Moving Beyond Communicators’ Comfort Zone

Howard Sholkin
Howard Sholkin

It’s an increasingly complex landscapes for a marketing communication professional to navigate. What is common is that communicators must learn to work well behind the borders of their department. Here’s how:

Connect with revenue producers:

At a basic level, communicators’ success is determined to a significant degree by the success of the revenue producers. If sales colleagues are successful, the support service groups, including marketing and communication, get paid. I have found sales people to be a great source of news material and insights into clients and competitors.

They understand how what I can do for their customers can lead to enhanced relationships with their clients, such as:

  • Content for news releases
  • PR references
  • Case studies
  • Award nominations
  • Speaking engagements

It takes time and it is a hit-and-miss proposition to find publicity oriented clients, but they are very rewarding when they sign on.

In essence, particularly in service businesses, your clients become your products.

The power of persuasion:

The importance of relationships across an organization cannot be underestimated. Therefore, the first steps are taken in one’s own department. The obvious first one is your manager and his boss but, like a pebble thrown in a pond, relationships must ripple out from that department leadership. Corporate groups must use the power of collaboration and persuasion because they often times have responsibilities without authority.

Where are your marketing and communication peers and their leaders:

As a corporate resource in many of my eight technology- related companies I developed relationships with my influencer colleagues and learned what was important to them. How could what I do help their businesses and departments?

During this discovery process I make sure to understand the roles of my communication peers and learn how we can work together.

At IDG Communications I established our Communication Council with representatives from a half dozen business units.

Each month for several years via cold calls we shared information and discussed how we might cooperate. In a decentralized, fiercely independent culture, these discussions helped set the tone for how corporate (my department) would work with and support my peers.

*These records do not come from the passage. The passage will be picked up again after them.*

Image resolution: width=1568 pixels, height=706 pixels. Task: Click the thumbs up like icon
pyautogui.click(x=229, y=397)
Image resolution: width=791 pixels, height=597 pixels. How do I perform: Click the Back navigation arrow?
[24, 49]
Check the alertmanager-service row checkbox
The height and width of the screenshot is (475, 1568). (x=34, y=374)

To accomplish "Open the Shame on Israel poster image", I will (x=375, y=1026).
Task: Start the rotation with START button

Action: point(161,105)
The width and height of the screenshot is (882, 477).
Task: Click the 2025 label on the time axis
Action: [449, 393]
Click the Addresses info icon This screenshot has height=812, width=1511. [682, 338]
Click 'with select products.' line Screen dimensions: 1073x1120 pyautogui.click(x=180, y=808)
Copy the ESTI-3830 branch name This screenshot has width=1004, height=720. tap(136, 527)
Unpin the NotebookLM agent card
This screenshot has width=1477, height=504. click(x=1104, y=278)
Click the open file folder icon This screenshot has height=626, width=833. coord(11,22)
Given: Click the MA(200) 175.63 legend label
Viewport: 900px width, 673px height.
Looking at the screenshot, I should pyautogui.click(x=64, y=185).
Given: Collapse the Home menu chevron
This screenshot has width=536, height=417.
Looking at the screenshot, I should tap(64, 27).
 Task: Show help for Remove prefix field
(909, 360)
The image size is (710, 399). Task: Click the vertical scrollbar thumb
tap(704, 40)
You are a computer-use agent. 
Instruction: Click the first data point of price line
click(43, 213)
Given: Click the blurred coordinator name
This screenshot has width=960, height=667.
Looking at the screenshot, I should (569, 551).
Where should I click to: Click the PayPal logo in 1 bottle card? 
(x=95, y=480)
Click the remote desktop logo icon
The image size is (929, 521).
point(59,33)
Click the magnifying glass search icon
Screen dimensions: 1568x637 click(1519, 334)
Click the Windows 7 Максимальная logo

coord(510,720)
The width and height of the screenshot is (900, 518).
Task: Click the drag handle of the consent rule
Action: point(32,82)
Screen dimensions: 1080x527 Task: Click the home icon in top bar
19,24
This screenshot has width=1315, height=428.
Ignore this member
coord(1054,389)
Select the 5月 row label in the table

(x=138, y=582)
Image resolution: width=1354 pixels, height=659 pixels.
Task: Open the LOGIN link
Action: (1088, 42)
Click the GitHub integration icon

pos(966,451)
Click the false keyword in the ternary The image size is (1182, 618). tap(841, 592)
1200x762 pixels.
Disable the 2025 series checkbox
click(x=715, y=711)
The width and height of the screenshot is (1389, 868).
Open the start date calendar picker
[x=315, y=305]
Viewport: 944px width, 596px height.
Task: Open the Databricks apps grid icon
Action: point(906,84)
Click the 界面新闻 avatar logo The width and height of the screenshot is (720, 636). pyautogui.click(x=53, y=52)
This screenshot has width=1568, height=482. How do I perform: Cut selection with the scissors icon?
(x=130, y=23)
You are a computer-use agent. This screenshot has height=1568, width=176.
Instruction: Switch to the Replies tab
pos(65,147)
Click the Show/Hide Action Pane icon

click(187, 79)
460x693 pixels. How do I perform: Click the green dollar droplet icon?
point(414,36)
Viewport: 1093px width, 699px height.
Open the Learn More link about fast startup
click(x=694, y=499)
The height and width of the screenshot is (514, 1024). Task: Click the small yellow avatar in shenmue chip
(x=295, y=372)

The intersection of external and internal communications:

Whether it’s new products or services, awards or honors, reorganizations and personnel changes, colleagues should be in the loop and not learn about major announcements from outside the company.

A focal point for internal information and collaboration is senior HR colleagues. The volatile nature of business today requires a trusting relationship in order to plan for communication around reorganizations and cutbacks, for example.

However, it is not just difficult news that requires collaboration. I have worked with HR colleagues to submit information for several media brands, including the Boston Business Journal’s “Best Places” to work feature, The Boston Globe and Fortune.

At IDG, a small group of communicators delivers news inside the company via an intranet and digital weekly newsletter.

Throughout the year I write stories and/or take pictures for IDG’s World Update. These stories publicize how marketing and communication programs are raising the profile of the company and its employees.

The financial gatekeepers:

The oil that keeps any business running is finance. Get to know your colleagues who set budgets and pay the bills. In these slow-growth times, with the ROI possibilities of digital programs, finance colleagues will have heightened interest in what you are doing.

As the PR profession becomes as much science as art, the ways to illustrate how marketing and communication influence prospects and generate leads have never been greater. Make the case and keep making it.

Ironically, all the communication accomplishments gained outside an organization may not be as important as what you do inside it.

Use your collaboration, communication and relationship building skills to construct a solid foundation on which to build your career success. PRN


Howard Sholkin is director, communications and marketing programs at IDG Global Solutions.